**TASK:** Copy the following lines word for word, leaving out the pictures.

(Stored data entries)

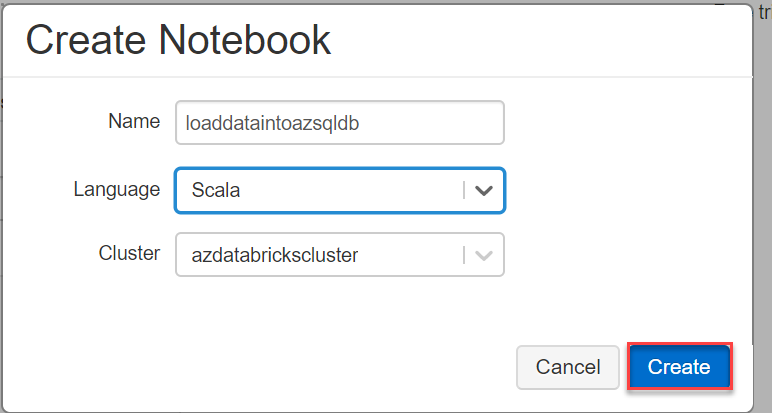Click the Cluster field label
The image size is (772, 413).
129,253
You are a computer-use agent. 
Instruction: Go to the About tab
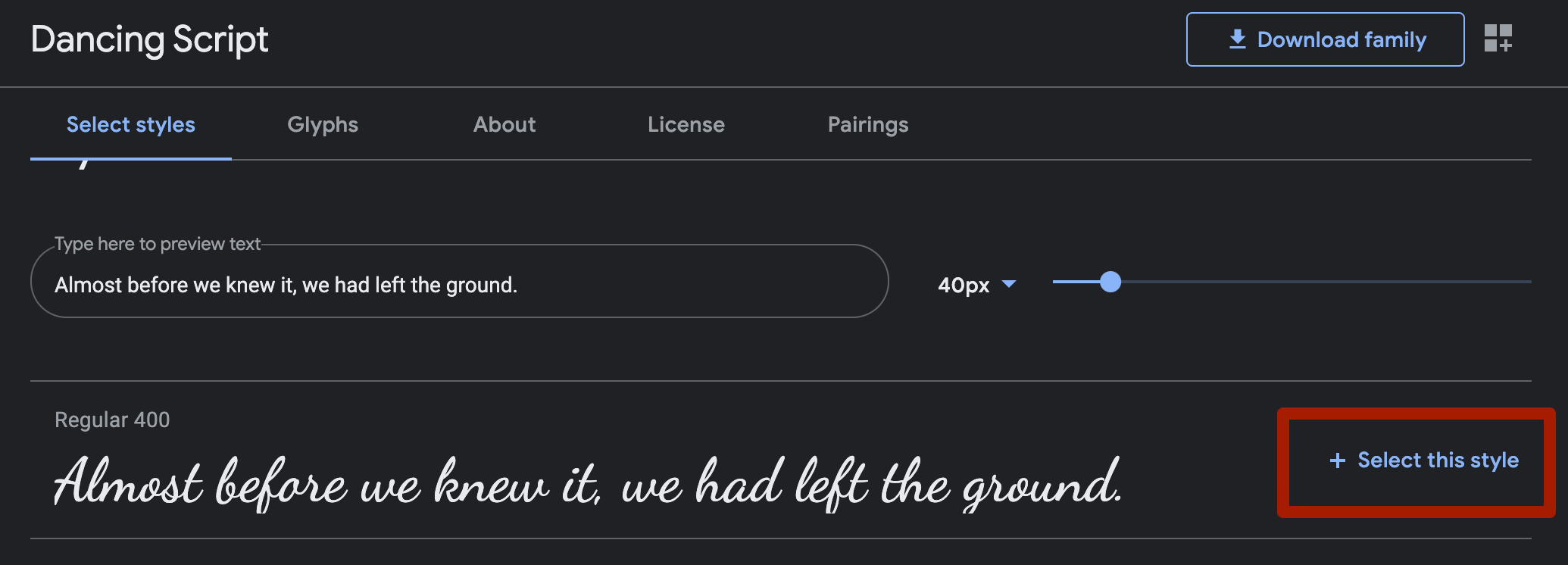click(504, 125)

**ANSWER TO THIS TASK:**
Click the Cluster field label
The image size is (772, 413).
129,253
You are a computer-use agent. 
Instruction: Go to the About tab
click(504, 125)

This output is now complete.